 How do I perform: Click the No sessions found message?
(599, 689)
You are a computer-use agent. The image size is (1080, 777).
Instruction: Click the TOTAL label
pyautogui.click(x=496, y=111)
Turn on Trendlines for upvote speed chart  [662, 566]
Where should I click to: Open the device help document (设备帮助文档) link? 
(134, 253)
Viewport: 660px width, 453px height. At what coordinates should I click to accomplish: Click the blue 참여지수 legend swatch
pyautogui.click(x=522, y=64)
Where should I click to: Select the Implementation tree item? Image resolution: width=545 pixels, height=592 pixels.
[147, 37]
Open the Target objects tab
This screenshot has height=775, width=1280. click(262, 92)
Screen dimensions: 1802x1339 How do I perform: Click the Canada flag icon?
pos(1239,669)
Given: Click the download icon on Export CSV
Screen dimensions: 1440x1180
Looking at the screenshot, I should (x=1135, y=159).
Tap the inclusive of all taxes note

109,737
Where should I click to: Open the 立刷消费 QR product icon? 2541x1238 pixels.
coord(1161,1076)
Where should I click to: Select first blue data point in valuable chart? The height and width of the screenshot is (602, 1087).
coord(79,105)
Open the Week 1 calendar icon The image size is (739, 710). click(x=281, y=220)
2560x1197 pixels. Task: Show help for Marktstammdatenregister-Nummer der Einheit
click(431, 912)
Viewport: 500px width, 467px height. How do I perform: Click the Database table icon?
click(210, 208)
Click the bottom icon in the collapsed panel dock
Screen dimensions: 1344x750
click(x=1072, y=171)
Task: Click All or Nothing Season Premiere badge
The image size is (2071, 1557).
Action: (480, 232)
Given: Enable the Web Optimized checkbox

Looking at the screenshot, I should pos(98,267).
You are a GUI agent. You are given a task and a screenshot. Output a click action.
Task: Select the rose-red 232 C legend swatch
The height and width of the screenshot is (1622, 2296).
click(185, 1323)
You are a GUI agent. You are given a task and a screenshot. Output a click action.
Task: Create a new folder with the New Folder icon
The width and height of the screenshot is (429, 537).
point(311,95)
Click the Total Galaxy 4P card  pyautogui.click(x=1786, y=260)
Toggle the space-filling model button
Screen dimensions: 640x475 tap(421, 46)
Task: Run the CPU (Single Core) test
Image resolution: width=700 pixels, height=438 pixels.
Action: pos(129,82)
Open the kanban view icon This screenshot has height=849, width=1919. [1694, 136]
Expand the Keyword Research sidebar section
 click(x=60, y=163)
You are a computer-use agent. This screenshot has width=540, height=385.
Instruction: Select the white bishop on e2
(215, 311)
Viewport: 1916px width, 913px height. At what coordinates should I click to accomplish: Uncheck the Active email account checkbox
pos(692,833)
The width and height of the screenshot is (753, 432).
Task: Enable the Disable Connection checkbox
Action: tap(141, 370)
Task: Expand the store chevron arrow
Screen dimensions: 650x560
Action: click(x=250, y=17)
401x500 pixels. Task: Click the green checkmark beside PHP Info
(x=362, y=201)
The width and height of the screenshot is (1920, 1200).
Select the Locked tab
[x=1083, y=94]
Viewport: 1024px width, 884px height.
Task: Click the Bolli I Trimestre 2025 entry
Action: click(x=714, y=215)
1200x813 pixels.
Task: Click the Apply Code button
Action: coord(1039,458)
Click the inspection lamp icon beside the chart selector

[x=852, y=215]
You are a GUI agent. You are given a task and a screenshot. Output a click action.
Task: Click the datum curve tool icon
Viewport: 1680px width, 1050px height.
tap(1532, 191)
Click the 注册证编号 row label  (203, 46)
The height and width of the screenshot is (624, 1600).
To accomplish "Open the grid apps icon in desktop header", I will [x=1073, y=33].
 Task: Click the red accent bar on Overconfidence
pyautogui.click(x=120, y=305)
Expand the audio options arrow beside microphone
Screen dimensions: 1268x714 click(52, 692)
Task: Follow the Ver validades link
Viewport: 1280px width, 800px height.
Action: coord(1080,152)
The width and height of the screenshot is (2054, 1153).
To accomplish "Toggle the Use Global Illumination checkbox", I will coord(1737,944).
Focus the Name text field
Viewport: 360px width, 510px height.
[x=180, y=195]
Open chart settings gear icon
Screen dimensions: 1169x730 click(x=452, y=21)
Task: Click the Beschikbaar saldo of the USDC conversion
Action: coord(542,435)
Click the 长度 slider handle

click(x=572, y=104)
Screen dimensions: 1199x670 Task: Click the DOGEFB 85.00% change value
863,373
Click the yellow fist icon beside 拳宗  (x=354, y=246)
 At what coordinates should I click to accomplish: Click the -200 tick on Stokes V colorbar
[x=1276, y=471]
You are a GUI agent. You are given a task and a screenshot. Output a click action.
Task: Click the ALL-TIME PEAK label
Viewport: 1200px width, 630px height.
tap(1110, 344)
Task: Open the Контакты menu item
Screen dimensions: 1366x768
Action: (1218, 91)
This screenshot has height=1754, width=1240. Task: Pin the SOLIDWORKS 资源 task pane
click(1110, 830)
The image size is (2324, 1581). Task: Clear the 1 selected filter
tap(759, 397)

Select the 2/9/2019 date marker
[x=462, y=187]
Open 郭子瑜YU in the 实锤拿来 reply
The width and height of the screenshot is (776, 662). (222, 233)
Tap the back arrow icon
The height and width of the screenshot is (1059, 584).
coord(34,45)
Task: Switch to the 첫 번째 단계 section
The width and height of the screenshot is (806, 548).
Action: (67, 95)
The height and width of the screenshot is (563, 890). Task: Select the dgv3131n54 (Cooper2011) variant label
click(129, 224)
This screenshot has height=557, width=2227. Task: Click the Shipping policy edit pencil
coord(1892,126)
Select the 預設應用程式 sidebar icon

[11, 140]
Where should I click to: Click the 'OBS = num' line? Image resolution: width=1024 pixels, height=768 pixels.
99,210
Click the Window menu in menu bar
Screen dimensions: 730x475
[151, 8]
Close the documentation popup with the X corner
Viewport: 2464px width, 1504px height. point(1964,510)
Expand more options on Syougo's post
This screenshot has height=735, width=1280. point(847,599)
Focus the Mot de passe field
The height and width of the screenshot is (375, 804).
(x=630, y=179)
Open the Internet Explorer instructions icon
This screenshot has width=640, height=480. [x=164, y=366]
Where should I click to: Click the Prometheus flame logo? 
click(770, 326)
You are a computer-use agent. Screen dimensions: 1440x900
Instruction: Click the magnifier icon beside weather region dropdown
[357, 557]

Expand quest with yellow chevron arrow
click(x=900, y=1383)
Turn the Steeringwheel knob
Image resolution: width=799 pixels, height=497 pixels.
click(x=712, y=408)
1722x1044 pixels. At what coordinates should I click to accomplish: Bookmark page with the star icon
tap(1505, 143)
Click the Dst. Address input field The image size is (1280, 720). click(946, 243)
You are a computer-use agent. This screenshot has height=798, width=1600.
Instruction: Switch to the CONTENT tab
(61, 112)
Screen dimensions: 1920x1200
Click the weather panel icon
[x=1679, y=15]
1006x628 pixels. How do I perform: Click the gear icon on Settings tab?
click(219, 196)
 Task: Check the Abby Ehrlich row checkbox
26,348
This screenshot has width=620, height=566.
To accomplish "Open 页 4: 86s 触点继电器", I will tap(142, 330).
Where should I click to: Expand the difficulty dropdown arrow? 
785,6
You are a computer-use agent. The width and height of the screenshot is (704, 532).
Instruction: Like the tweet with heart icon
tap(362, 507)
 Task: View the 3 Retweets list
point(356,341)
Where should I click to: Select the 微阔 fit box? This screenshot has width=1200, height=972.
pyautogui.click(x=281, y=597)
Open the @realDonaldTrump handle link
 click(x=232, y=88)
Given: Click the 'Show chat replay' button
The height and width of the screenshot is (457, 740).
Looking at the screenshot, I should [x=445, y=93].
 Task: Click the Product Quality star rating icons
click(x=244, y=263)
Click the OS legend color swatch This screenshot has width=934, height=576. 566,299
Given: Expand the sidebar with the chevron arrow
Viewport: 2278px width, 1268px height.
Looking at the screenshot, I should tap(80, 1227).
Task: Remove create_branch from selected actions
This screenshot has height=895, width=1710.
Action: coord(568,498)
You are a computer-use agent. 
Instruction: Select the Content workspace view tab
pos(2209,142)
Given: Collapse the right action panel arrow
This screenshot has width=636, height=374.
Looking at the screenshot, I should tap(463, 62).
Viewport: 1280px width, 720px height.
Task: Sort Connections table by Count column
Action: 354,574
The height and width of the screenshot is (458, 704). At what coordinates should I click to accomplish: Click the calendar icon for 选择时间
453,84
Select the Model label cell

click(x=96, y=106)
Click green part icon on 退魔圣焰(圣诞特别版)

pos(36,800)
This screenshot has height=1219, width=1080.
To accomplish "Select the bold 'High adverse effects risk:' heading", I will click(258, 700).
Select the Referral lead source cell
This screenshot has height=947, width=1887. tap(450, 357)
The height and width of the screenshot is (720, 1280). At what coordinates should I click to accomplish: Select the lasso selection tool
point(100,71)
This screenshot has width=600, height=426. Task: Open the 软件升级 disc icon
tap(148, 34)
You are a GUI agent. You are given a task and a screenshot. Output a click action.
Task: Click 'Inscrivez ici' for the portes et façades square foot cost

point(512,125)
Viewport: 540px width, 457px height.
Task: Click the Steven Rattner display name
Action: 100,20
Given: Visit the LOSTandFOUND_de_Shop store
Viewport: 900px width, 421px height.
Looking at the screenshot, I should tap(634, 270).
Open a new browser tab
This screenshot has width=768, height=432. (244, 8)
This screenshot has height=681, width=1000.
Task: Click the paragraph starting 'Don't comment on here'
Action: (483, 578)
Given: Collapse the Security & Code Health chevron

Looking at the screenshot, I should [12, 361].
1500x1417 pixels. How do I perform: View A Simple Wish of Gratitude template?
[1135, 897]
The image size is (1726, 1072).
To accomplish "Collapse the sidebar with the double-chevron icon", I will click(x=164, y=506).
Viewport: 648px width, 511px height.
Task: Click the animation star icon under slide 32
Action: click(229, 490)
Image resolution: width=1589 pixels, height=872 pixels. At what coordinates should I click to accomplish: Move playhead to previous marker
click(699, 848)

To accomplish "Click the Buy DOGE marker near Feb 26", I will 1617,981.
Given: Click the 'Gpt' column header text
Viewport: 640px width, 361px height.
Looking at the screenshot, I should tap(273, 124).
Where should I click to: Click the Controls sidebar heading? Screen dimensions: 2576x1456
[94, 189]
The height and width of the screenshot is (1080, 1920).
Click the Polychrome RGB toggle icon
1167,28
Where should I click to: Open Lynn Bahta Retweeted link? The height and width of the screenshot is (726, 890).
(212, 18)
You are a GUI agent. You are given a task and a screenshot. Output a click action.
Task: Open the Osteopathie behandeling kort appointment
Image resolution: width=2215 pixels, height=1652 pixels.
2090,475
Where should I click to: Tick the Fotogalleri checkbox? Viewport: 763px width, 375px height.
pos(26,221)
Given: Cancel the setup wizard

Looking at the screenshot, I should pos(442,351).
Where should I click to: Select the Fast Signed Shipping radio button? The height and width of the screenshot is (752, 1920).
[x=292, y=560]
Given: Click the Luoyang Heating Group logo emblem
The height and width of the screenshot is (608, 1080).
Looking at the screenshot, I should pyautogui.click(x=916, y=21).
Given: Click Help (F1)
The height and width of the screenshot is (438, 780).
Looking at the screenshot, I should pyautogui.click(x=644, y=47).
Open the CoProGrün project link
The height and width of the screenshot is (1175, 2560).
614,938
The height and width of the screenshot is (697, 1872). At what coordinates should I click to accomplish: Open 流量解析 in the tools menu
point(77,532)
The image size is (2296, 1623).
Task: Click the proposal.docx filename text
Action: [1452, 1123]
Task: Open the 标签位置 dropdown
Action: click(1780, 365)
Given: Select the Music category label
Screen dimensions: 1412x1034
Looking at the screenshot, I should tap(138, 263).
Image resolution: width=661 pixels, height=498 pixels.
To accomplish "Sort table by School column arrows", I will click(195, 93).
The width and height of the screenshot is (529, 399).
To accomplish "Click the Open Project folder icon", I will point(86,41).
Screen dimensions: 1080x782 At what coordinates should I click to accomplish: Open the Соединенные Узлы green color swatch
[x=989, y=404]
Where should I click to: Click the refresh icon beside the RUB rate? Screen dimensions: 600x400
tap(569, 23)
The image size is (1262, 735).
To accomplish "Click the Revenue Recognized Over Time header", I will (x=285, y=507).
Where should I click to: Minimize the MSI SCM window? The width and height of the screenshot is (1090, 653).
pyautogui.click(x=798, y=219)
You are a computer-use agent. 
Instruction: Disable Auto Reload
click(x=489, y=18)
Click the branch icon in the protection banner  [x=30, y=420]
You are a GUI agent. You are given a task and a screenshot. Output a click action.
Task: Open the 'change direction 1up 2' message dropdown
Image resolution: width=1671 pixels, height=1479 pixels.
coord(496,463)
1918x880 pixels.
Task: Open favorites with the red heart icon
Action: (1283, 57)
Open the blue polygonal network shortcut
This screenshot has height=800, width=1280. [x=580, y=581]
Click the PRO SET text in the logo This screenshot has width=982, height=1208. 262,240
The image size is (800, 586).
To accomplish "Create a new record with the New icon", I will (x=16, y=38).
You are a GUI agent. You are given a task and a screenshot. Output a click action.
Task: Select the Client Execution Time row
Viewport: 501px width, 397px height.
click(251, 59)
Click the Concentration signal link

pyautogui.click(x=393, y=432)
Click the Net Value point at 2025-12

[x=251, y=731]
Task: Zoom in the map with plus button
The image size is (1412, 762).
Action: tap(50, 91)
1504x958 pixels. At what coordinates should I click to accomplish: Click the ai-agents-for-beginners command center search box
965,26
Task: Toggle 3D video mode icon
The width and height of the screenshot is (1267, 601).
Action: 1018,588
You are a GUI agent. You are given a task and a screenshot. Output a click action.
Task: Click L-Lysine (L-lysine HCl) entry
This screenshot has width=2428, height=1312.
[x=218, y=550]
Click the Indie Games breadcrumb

○ ○ ○

*TASK TO COMPLETE*
Give the lines of the items above as a Markdown table with the columns Row and Item line. Start at the first line and end with the line containing "Turn on Trendlines", including both ends and omitting any blank lines.

*WRITTEN RESPONSE*
| Row | Item line |
|---|---|
| 1 |  How do I perform: Click the No sessions found message? |
| 2 | (599, 689) |
| 3 | You are a computer-use agent. The image size is (1080, 777). |
| 4 | Instruction: Click the TOTAL label |
| 5 | pyautogui.click(x=496, y=111) |
| 6 | Turn on Trendlines for upvote speed chart  [662, 566] |